5. Visualizing the Dot Product "Skyline"

When we plot the dot products across the entire vocabulary, the real unembedding matrix shows a clear "peak" at the correct token. The random matrix is just noise.

# plot it!
_,axs = plt.subplots(1,2,figsize=(12,3))
axs[0].scatter(range(tokenizer.vocab_size),dpRand,s=30,c=abs(dpRand),cmap='RdPu',alpha=.4)
axs[0].axvline(nextTokenRand_idx,linestyle='--',color='k',alpha=1/3)
axs[0].plot(nextTokenRand_idx,dpRand[0,nextTokenRand_idx],'gv')
axs[0].set(xlabel='Unembedding dimension',ylabel='Dot product',xlim=[-11,tokenizer.vocab_size+10],
              title=f'(Random) dot products with "{tokenizer.decode(seed_idx)}"')
 
axs[1].scatter(range(tokenizer.vocab_size),dpReal,s=30,c=abs(dpReal),cmap='RdPu',alpha=.4)
axs[1].axvline(nextTokenReal_idx,linestyle='--',color='k',alpha=1/3)
axs[1].plot(nextTokenReal_idx,dpReal[0,nextTokenReal_idx],'gv')
axs[1].set(xlabel='Unembedding dimension',ylabel='Dot product',xlim=[-11,tokenizer.vocab_size+10],
              title=f'(Real) dot products with "{tokenizer.decode(seed_idx)}"')
 
 
plt.tight_layout()
plt.show()

Output 2

6. Finding Top-10 Semantic Neighbors

The unembedding layer doesn't just find exact matches; it also scores related words highly. For "California", we see other variations of the word and neighboring states.
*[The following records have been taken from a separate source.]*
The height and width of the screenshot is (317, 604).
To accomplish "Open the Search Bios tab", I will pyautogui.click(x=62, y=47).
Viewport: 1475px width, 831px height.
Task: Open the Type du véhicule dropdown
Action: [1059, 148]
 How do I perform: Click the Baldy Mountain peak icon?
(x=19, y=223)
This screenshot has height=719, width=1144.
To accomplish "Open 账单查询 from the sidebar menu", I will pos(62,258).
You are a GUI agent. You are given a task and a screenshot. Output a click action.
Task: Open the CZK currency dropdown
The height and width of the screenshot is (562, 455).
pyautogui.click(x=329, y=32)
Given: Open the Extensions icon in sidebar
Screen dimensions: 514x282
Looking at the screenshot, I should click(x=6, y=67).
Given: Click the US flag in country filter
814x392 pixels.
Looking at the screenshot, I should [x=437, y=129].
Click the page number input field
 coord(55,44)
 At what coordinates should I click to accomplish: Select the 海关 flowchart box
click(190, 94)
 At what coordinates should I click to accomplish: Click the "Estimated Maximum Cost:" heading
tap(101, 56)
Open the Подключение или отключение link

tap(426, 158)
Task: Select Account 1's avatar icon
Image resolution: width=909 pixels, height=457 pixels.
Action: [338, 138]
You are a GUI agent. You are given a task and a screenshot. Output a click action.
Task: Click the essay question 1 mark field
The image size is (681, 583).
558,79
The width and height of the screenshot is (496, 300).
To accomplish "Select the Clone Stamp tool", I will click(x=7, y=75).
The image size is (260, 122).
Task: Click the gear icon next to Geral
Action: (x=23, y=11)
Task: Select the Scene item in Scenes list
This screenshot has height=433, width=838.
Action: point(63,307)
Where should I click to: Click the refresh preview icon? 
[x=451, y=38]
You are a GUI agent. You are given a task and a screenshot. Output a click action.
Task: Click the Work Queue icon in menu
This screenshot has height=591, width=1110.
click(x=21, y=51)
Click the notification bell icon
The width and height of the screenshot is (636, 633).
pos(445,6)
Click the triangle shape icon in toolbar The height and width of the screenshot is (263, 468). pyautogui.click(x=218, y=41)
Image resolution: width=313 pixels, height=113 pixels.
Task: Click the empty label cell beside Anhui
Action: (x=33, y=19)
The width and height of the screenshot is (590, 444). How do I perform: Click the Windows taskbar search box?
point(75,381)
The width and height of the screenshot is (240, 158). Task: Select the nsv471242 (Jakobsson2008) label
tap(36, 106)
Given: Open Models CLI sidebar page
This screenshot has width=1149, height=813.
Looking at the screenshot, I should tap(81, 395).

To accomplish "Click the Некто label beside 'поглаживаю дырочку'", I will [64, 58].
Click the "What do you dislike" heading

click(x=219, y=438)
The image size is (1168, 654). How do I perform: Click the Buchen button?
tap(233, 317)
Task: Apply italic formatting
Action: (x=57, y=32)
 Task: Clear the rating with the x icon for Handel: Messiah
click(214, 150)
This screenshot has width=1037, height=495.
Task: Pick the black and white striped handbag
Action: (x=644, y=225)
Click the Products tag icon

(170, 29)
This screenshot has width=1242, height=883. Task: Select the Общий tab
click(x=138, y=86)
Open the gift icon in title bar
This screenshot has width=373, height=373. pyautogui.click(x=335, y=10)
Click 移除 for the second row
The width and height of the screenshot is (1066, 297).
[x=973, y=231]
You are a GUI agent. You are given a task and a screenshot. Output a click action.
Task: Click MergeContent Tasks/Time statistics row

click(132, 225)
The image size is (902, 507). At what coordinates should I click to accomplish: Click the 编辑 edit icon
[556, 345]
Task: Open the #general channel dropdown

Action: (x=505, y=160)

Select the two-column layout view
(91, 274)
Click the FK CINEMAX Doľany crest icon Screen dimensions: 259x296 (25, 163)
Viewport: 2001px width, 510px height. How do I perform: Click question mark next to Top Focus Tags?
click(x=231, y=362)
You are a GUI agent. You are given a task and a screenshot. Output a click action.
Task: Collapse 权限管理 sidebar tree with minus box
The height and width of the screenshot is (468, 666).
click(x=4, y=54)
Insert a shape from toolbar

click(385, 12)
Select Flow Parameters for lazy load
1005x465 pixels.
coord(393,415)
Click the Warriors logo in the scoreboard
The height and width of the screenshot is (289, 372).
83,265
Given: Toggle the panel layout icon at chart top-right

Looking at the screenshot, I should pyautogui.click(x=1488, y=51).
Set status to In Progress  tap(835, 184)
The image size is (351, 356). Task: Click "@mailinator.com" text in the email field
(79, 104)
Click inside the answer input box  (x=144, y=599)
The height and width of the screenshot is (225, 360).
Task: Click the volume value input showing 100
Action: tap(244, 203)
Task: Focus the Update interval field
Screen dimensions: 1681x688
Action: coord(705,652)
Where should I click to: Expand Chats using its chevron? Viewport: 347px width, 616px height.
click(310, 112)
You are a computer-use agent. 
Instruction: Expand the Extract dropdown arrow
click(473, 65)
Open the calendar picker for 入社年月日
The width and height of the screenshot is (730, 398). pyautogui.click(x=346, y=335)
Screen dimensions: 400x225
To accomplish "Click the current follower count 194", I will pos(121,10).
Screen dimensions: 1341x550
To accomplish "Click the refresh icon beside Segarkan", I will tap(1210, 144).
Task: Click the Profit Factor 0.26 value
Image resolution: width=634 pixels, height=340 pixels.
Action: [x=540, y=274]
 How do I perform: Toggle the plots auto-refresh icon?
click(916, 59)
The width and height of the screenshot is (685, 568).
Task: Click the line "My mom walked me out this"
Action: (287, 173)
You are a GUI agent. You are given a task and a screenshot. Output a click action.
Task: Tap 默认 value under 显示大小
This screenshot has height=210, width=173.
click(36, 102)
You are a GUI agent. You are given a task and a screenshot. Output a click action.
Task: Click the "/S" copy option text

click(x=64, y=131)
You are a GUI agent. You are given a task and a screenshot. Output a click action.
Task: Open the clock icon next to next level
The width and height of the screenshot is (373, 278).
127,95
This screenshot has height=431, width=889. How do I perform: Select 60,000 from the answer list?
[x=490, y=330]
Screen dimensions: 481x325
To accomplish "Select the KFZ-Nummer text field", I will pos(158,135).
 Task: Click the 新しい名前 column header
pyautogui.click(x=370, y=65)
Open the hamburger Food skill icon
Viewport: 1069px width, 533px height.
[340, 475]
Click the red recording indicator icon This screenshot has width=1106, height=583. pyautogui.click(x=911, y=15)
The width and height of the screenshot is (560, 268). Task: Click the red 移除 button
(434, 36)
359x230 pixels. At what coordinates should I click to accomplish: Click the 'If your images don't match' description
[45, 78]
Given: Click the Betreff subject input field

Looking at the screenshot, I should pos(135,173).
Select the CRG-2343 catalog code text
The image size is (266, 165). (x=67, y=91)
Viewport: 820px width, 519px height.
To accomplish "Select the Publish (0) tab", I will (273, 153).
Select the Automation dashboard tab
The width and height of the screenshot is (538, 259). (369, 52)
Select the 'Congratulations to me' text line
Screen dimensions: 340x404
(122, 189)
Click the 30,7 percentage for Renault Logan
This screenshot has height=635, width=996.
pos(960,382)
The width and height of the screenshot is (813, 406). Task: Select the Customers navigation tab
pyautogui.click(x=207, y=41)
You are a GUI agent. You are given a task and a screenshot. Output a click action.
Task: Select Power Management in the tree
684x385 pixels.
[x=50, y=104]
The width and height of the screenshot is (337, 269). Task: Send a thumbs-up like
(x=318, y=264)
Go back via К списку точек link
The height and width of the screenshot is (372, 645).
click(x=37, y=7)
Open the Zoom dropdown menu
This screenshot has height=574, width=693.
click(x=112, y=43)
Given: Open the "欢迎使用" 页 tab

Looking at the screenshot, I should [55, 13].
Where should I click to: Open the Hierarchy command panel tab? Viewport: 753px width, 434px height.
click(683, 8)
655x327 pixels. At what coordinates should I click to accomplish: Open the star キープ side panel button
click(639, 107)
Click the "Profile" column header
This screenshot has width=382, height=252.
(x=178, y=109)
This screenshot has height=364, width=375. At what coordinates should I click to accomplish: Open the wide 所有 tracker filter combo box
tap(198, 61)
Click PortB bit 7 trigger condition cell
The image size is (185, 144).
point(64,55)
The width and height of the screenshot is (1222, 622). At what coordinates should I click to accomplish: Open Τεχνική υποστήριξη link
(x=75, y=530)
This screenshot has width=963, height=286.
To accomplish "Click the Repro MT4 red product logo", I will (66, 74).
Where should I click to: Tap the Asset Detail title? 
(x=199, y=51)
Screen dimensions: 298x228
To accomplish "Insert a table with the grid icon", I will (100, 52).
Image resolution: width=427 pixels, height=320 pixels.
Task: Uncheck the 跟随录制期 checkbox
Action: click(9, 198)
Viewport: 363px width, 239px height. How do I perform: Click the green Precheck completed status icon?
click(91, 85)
# Exercise 4: Find top-10 unembeddings
top10 = np.argsort(dpReal[0])[::-1][:10]
 
for i in top10:
  print(f'Dot product {dpReal[0,i]:6.3f} for token "{tokenizer.decode(i)}"')

Execution Output

Dot product 10.136 for token "California"
Dot product  9.617 for token " California"
Dot product  8.816 for token " Californ"
Dot product  7.359 for token " Nevada"
Dot product  7.158 for token "Arizona"

7. Simulating Sentence Generation

We can simulate a minimal language model by taking a seed word, unembedding it, picking one of the top-10 likely "neighbors," and repeating. This is the seed of how LLMs generate text.

# Exercise 5: Generate a token sequence
# sequence length
seq_len = 10
 
# initial seed
nextword = 'budget'
 
# initializing a list that will contain the text
text = nextword
 
 
# loop to create the sequence
for i in range(seq_len-1):
 
  # step 1: tokenize
  token = tokenizer.encode(nextword)
 
  # step 2: get embedding vector
  embed_vector = embeddings[token,:]
 
  # step 3: project onto unembedding matrix (dot products)
  dp = embed_vector @ unembeddings
 
  # step 4: find top10 projections
  top10 = np.argsort(dp[0])[::-1][:10]
 
  # step 5: randomly pick one for next token
  aRandomToken = np.random.choice(top10)
  nextword = tokenizer.decode(aRandomToken)
 
  # step 6: append the text
  text += nextword
 
# print the final result!
print('Our very philosophically meaningful text:\n',text)

Execution Output

Our very philosophically meaningful text:
 budget budgets coffers wallets walletsertoddyipertoddconservancy sacrific

8. Compare with Random Generation

Repeating the same generative loop with the unembeddingsRand matrix yields literal noise, confirming that the structure of the unembedding layer is what allows the latent vectors to "speak" human language.

# Result with random matrix (loop omitted for brevity)
# budget Winnipeg mech decap Saur POLITICOtaatoninks Grimoire

Summary: The Unembedding layer is the final projection that maps the model's abstract latent space back onto human language. It turns high-dimensional math back into the words we read.